日本歯科医学会について/ご挨拶
学会長ご挨拶 令和2年9・10月号

関東甲信越地方は13年ぶりに遅い8月の梅雨明けとなりました。梅雨前線が停滞し続けたことで、日本各地、広範囲に河川の氾濫などの豪雨被害が発生し、甚大な被害をもたらしたのはいまだ記憶に新しいところです。さまざまな形で被害を受けられた方々には心からお見舞い申し上げます。
さて、梅雨も明けて夏の厳しい日差しにさらされはじめた8月7日、日本歯科医学会にオンライン推進ワーキンググループ(WG)(座長:藤井一維 日本歯科大学学長)を立ち上げました。「本年予定されていた分科会の学術大会は、現地開催からオンライン、誌上開催への変更、もしくは延期、中止を余儀なくされた。

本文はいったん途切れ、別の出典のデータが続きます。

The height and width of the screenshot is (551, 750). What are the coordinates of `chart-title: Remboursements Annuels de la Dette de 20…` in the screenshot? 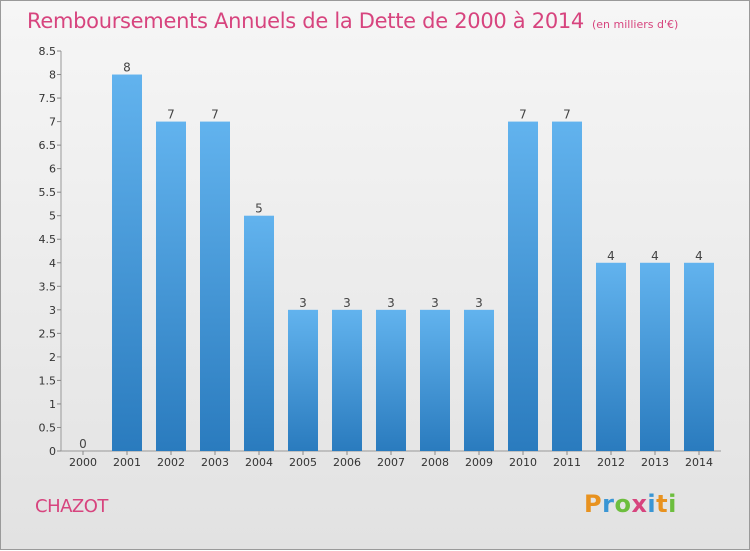 It's located at (353, 21).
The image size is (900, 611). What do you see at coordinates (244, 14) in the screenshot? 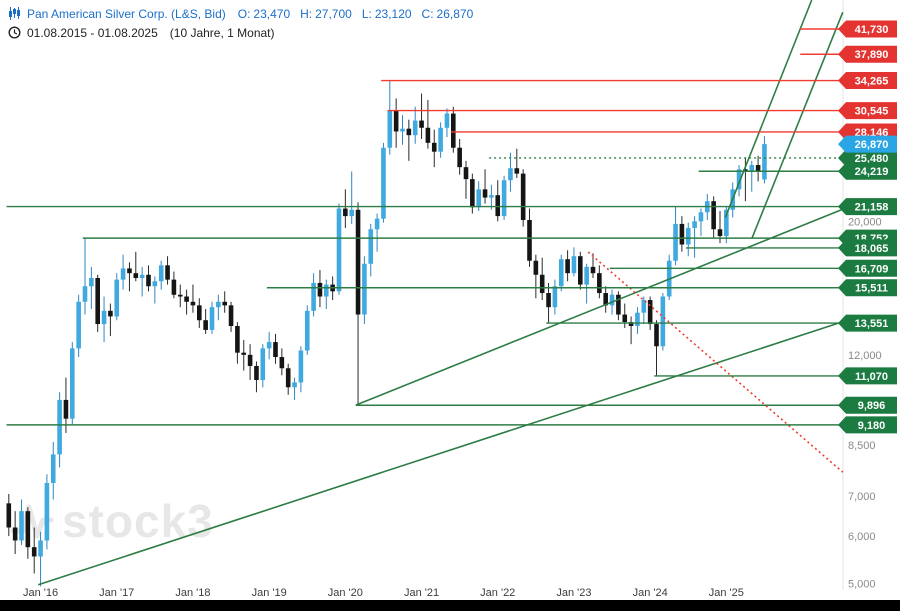
I see `open-label: O:` at bounding box center [244, 14].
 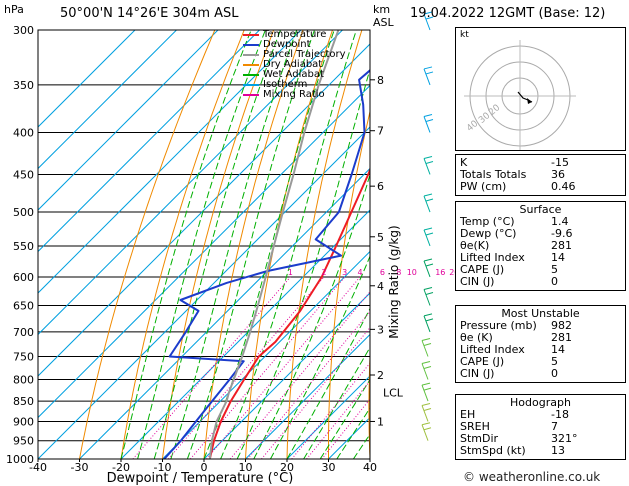 What do you see at coordinates (24, 212) in the screenshot?
I see `pressure-tick-label: 500` at bounding box center [24, 212].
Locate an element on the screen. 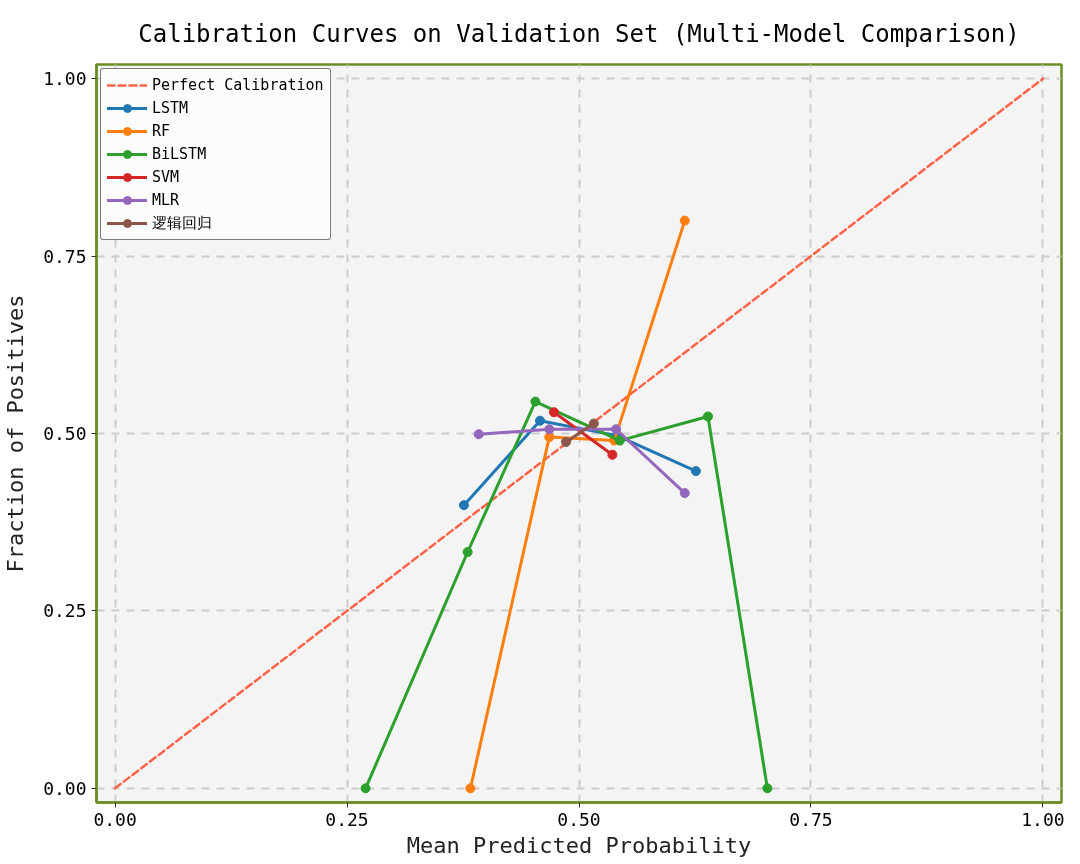 The height and width of the screenshot is (864, 1080). legend-label: LSTM is located at coordinates (170, 108).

本WGにより今後の学術大会開催形式の方向性、指針等を示していただき、来年9月に予定している第24回日本歯科医学会学術大会においてその指針を活用し、今後の日本歯科医学会学術大会等のスタンダードとしたい」という学会長としての設立趣旨でお願いしたものです。WGのスタートにあたっては、今年の各分科会の開催状況を収集しました。そこからは各分科会のご苦労がよく伝わってきます。貴重な情報です。WGでの成果は、今後の開催に利用できる方法を模索していただけるようお示ししたいと考えています。
この第24回日本歯科医学会学術大会は令和3年9月23日から25日に神奈川県横浜市のパシフィコ横浜で3万人の参加者をお迎えしようと準備をしていました。しかし今、新型コロナウイルス感染症が広がる中、東京オリンピック・パラリンピックの1年延期をはじめとして、全国各地の祭りや催し物が中止を余儀なくされてきています。大会の開催まで1年以上ある段階では、その時の状況に応じてオンラインも導入するという方針でしたが、いまや「その時に応じて」でできる規模ではないと判断し、オンラインを積極的に導入する方針を決定しました。大会の開催様式を変更したうえで従来の様式をはるかに凌ぐ成果を上げるためには、考えうる限りの工夫が必要です。まさに学術大会のテーマ「逆転の発想」を、あらゆる場面で試していく、これはいってみればチャンスなのです。意表を突くアイデア、わくわくするようなどんでん返し、いっそ窮鼠猫を噛む、困ったときの神頼み、それは考えたくありませんが、過程を楽しむ気力は強く持って臨みたいです。新型コロナウイルスの時代を私たちの英知と笑顔で乗り切りましょう。
奇しくも、この原稿をしたためている9月1日は防災の日です。平穏な日常が脅かされるときにいかに備え、いかに対処するかを、あらためてわがこととして考えたいと思います。とりあえず家人は、飲料水と簡易トイレを物置に備蓄したもようです。私用のBOXに何を入れるのか、これにつきましては高度な機密情報に当たりますので記述を差し引かえたいと思います。みなさんには、歯ブラシ、歯磨き剤、うがい薬を入れ忘れないようにとお伝えしておきます。いよいよ台風シーズンがやってきます。十分な準備をしてお過ごしください。